Supplied material
────────────────────────────────────────

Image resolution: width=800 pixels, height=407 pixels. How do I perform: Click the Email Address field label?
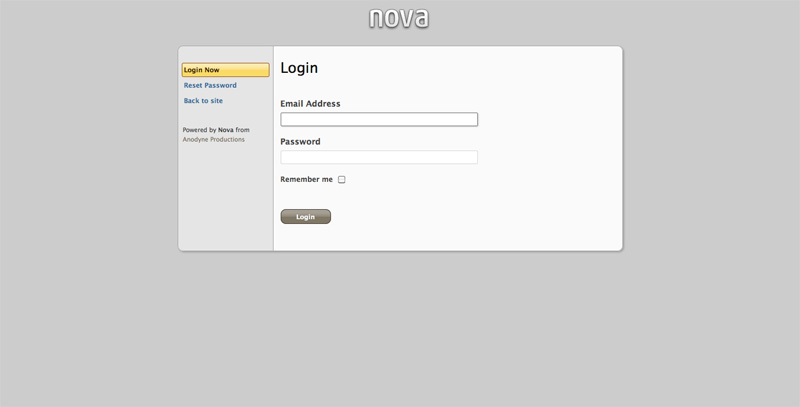point(310,104)

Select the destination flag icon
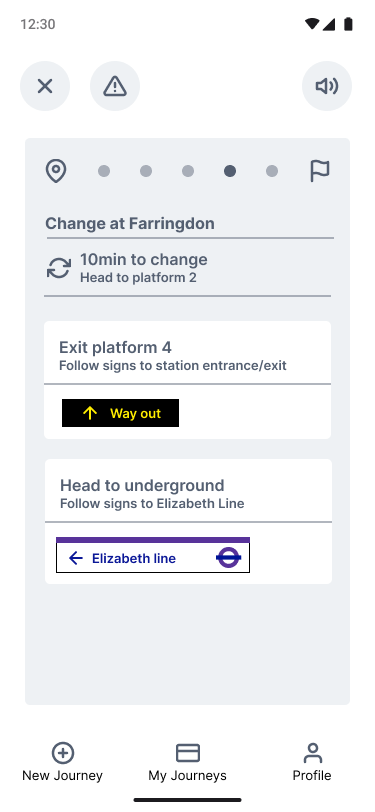320,171
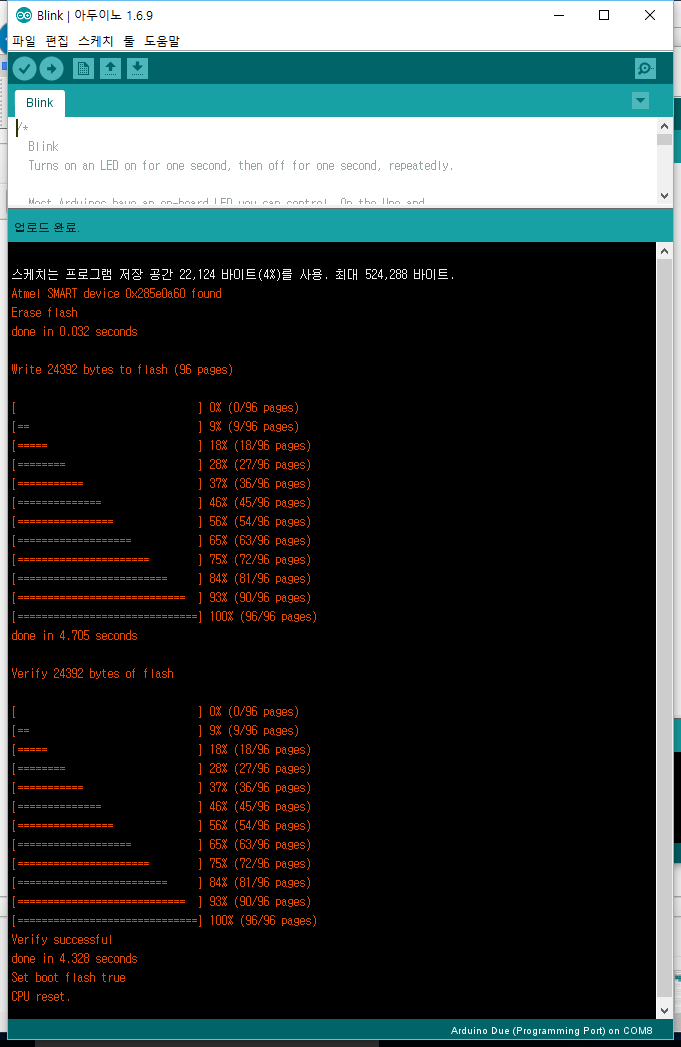Click the console output scrollbar up arrow

coord(665,251)
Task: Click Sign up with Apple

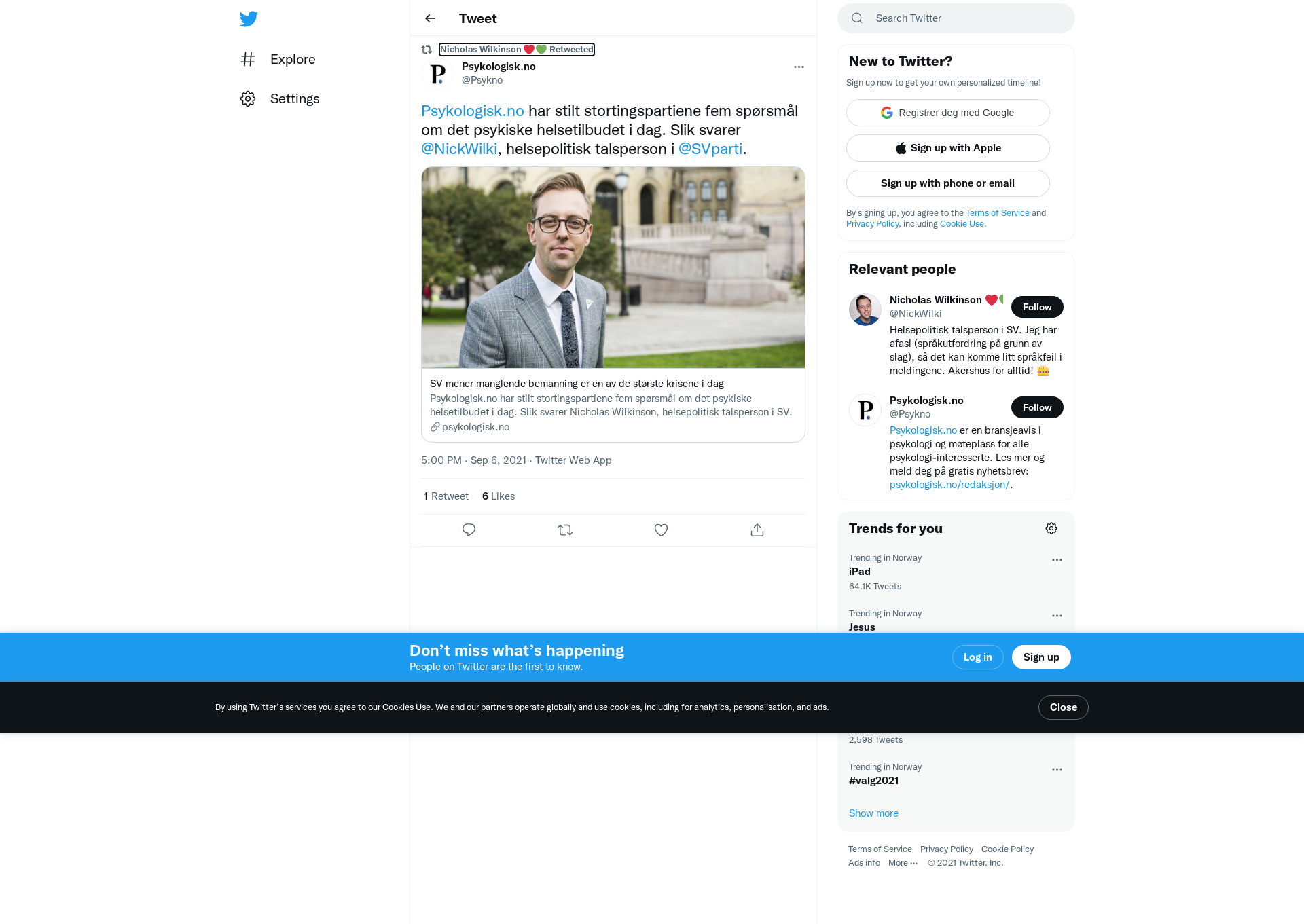Action: (x=948, y=148)
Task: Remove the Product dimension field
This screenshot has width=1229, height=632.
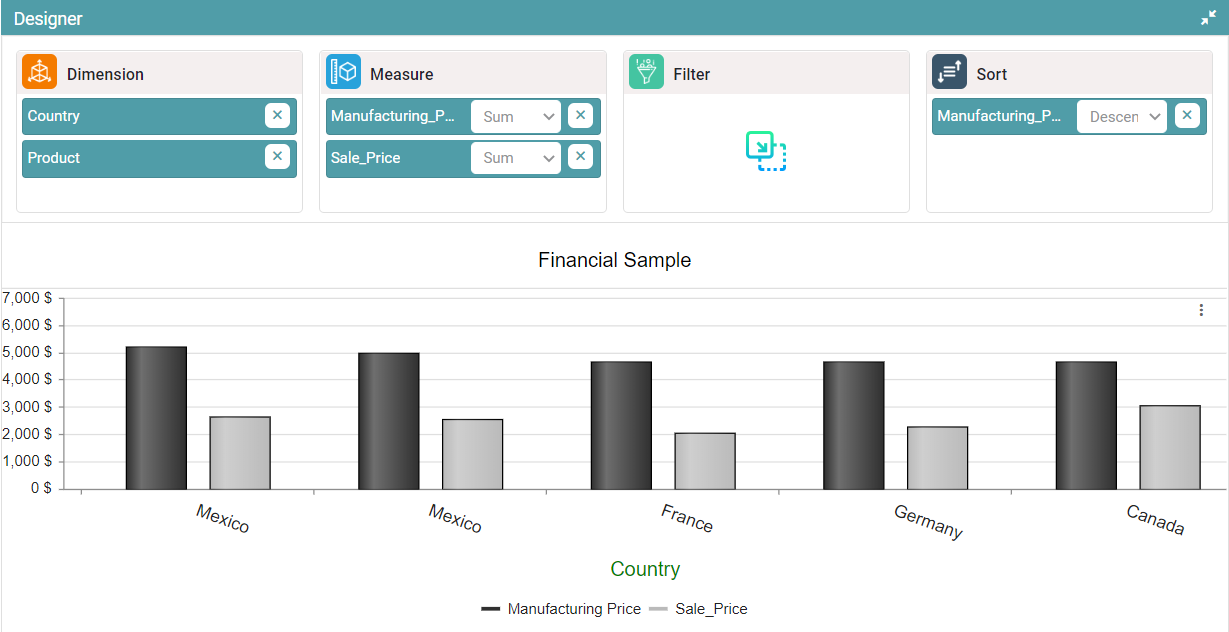Action: pos(277,157)
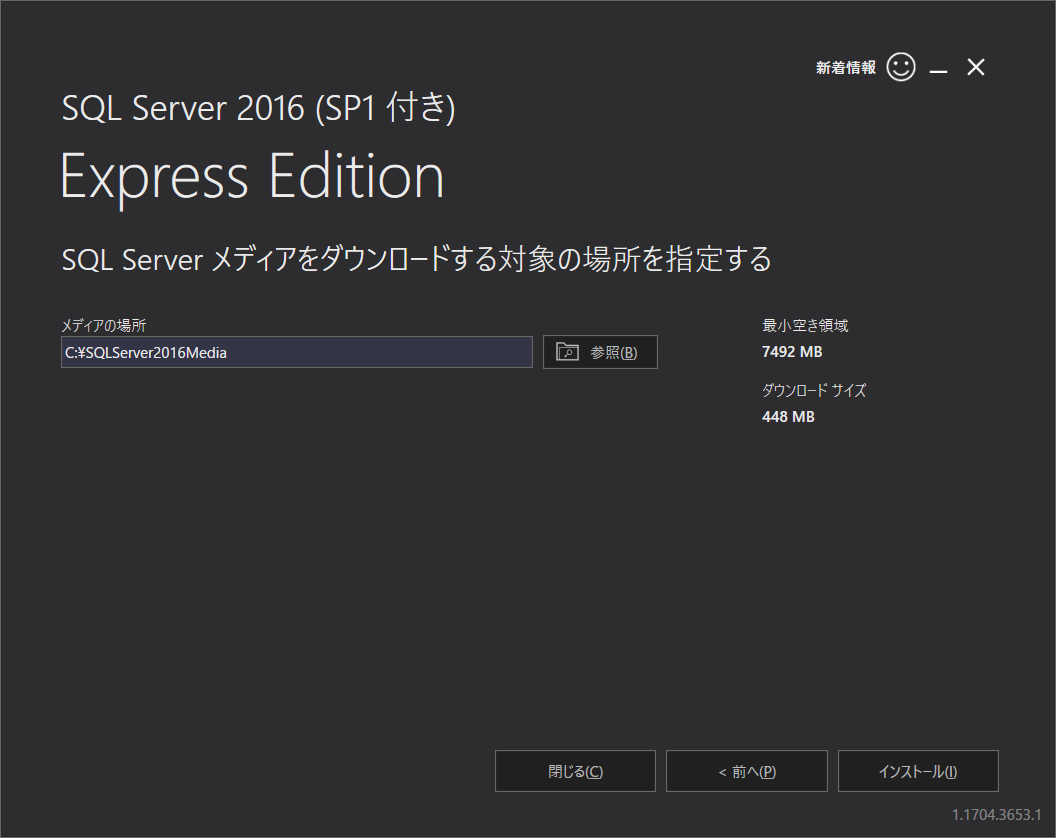1056x838 pixels.
Task: Place cursor in C:¥SQLServer2016Media path text
Action: (145, 353)
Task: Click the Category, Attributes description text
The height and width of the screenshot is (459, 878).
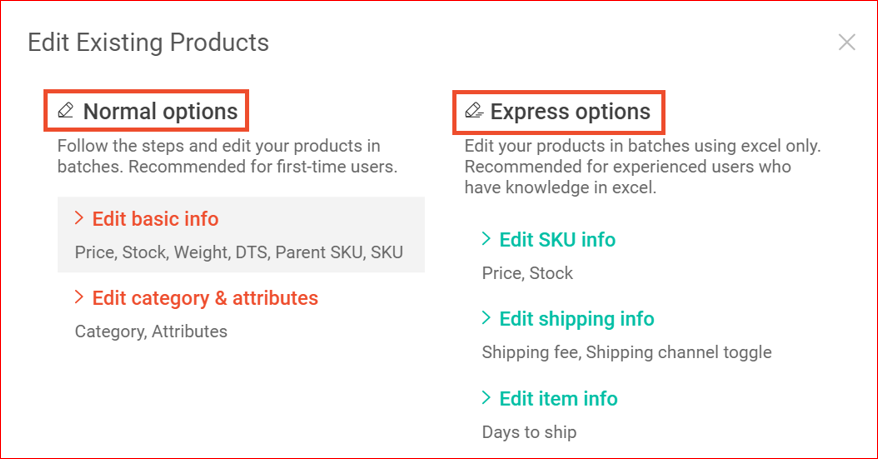Action: (151, 331)
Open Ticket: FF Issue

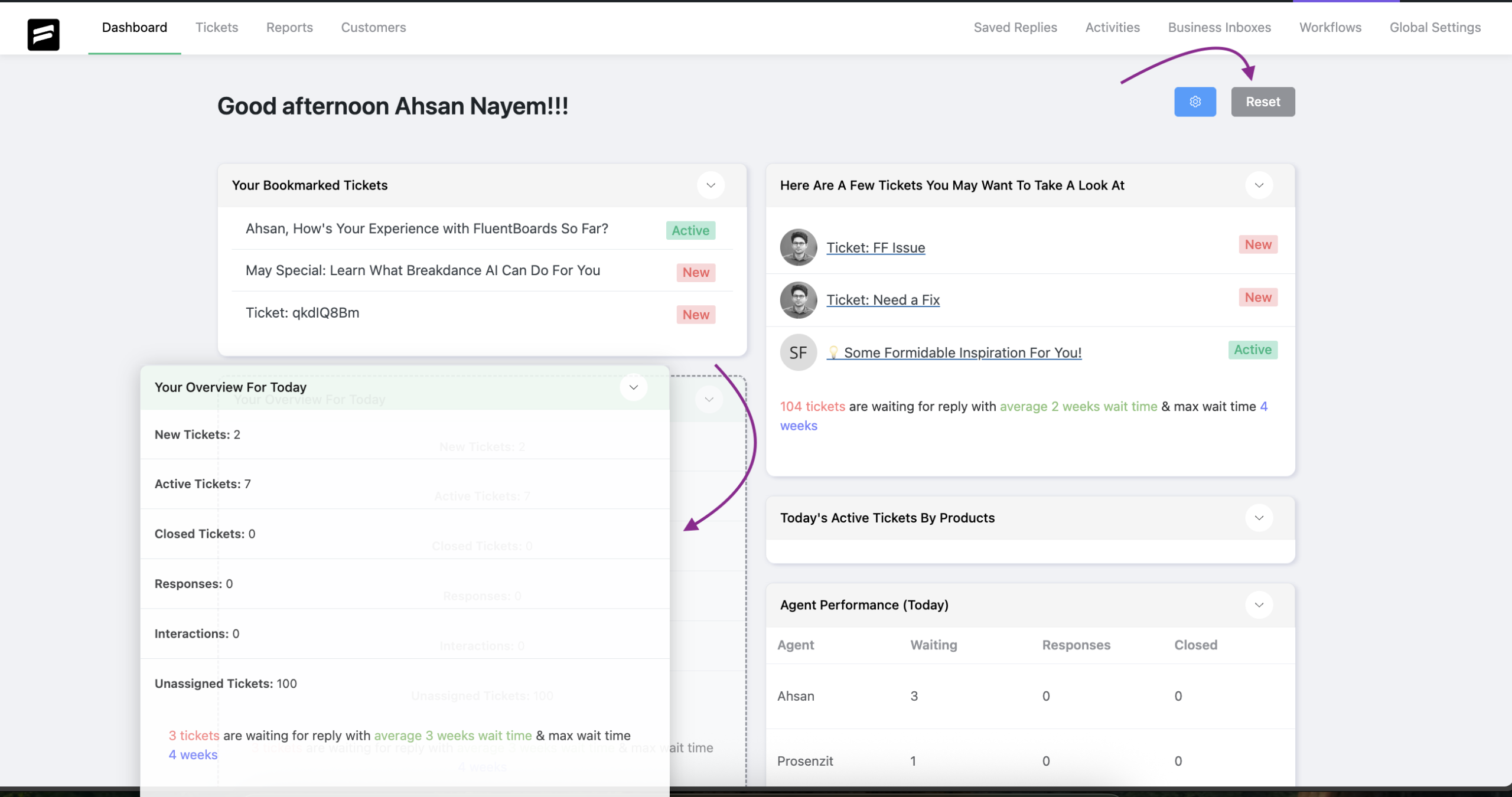tap(875, 247)
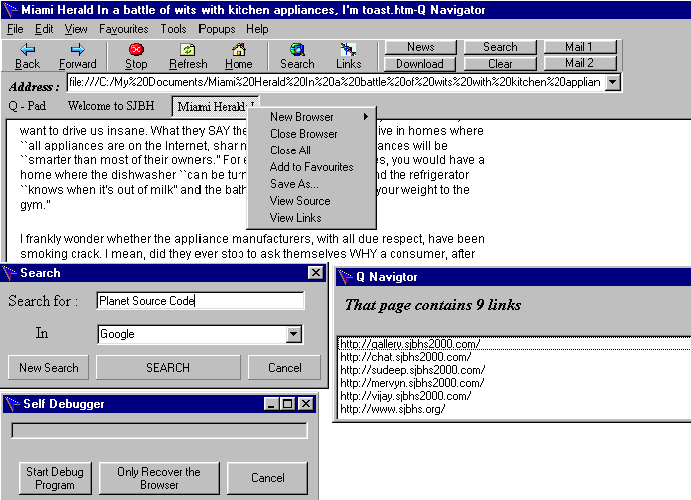Click the Start Debug Program button
Image resolution: width=691 pixels, height=500 pixels.
point(56,478)
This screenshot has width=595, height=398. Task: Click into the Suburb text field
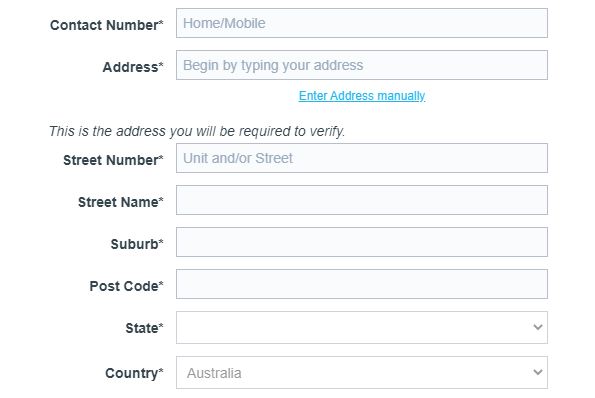(x=362, y=242)
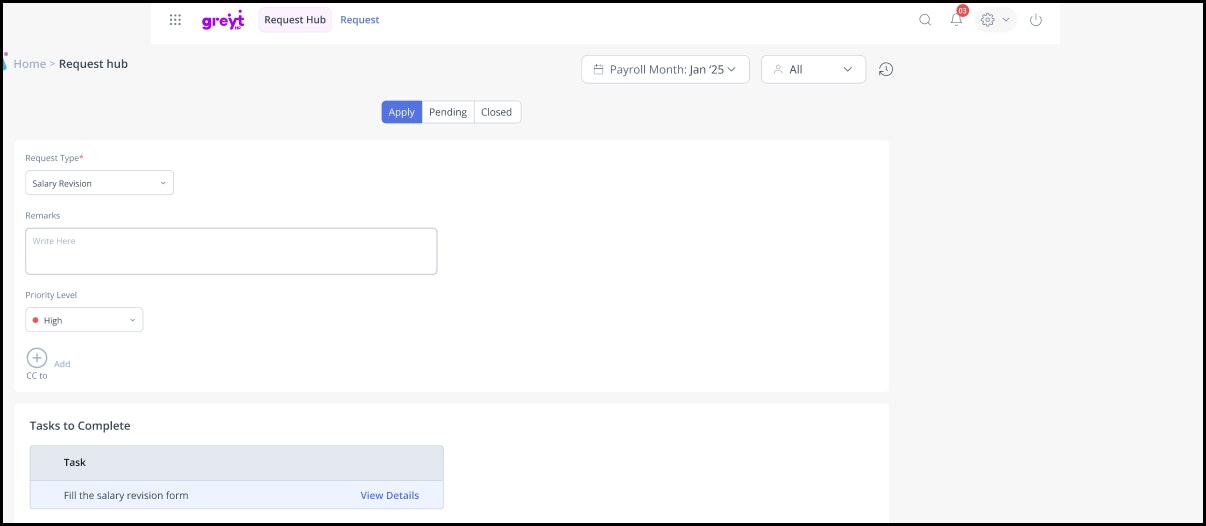
Task: Expand the Payroll Month dropdown
Action: tap(665, 69)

────────────────────────────────────────

What the exercise asks
List each line of the records above that contains the string "This", copying every such line in full. Count a match only when the letter case is identical.

Reply
This screenshot has width=1229, height=632.
This screenshot has width=595, height=398. Task: Click into the Suburb text field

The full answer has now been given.